# Winter in the South of France



## HarveyVibes

Hi everyone. My wife and I are late middle aged and since our kids left home we've often talked about escaping the UK winter and renting a place on the south coast of France for 3 months every year. I was wondering if groups of UK expats existed in any areas that we could seek out and join ? Thanks for any help offered.


----------



## tardigrade

Be careful of areas behind Cannes and Antibes.. The temperatures can reach below zero even when 10km away at the coast it is 5 degrees.


----------



## ccm47

Totally agree with Tardigrade, go inland from the coast and the temperature plummets.
We were shareholders in a mobile home site (nothing like any British one that I've seen) where occupation was limited to 11 months a year: Pin de la Lègue at Fréjus. It is very multi-lingual and has restaurants and bars just outside the fence: you can guarantee being able to chat to somebody there. Even there you can expect the odd cold spell so take cold weather clothing, if the Mistrale decides to blow, you'll need them.

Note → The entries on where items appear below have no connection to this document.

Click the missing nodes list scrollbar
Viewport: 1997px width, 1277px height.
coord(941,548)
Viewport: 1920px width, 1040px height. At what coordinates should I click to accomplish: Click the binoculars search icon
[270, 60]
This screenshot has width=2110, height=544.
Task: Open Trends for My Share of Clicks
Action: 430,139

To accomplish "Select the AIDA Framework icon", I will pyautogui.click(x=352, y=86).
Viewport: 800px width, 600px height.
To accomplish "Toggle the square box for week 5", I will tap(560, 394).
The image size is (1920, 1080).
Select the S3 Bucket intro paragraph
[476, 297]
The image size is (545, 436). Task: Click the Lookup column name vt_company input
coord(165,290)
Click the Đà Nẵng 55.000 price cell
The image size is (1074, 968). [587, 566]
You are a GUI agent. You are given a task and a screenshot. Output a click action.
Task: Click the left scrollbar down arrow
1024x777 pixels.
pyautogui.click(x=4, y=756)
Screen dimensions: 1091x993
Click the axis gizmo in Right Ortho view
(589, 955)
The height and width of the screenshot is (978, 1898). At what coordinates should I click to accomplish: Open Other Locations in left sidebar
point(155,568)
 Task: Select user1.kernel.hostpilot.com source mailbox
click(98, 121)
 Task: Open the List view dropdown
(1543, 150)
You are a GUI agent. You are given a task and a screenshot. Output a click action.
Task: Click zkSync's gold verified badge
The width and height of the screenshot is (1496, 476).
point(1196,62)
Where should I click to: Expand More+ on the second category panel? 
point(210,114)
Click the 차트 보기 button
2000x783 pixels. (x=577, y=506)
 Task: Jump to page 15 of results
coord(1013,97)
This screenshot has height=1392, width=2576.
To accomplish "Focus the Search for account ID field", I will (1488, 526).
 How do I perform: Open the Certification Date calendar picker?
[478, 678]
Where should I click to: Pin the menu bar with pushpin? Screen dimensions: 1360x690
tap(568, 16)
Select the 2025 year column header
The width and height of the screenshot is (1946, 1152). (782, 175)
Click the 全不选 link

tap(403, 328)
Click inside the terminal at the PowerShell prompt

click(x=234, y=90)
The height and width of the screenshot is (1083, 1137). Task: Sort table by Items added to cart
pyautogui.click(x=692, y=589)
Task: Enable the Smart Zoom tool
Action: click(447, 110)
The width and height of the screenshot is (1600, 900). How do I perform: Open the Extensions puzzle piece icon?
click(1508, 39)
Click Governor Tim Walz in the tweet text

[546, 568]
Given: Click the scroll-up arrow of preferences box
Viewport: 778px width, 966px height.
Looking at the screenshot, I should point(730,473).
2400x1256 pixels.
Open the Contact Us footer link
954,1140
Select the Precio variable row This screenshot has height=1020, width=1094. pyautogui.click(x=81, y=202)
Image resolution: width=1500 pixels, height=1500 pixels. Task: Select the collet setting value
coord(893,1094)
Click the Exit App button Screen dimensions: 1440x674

To find out about what's going on in the area you could listen to one of the English language radio stations : Englishwaves.fr, Rivieraradio.mc or Englishraven.com. I'm pretty sure they all do internet broadcasting now.
Hope that helps a little.


----------



## HarveyVibes

Some good pieces of information I hadnt considered there, thanks.


----------



## ARPC

I mean how about the super south of France, like Réunion? A have a few friends who live in the south of france and winter there.


----------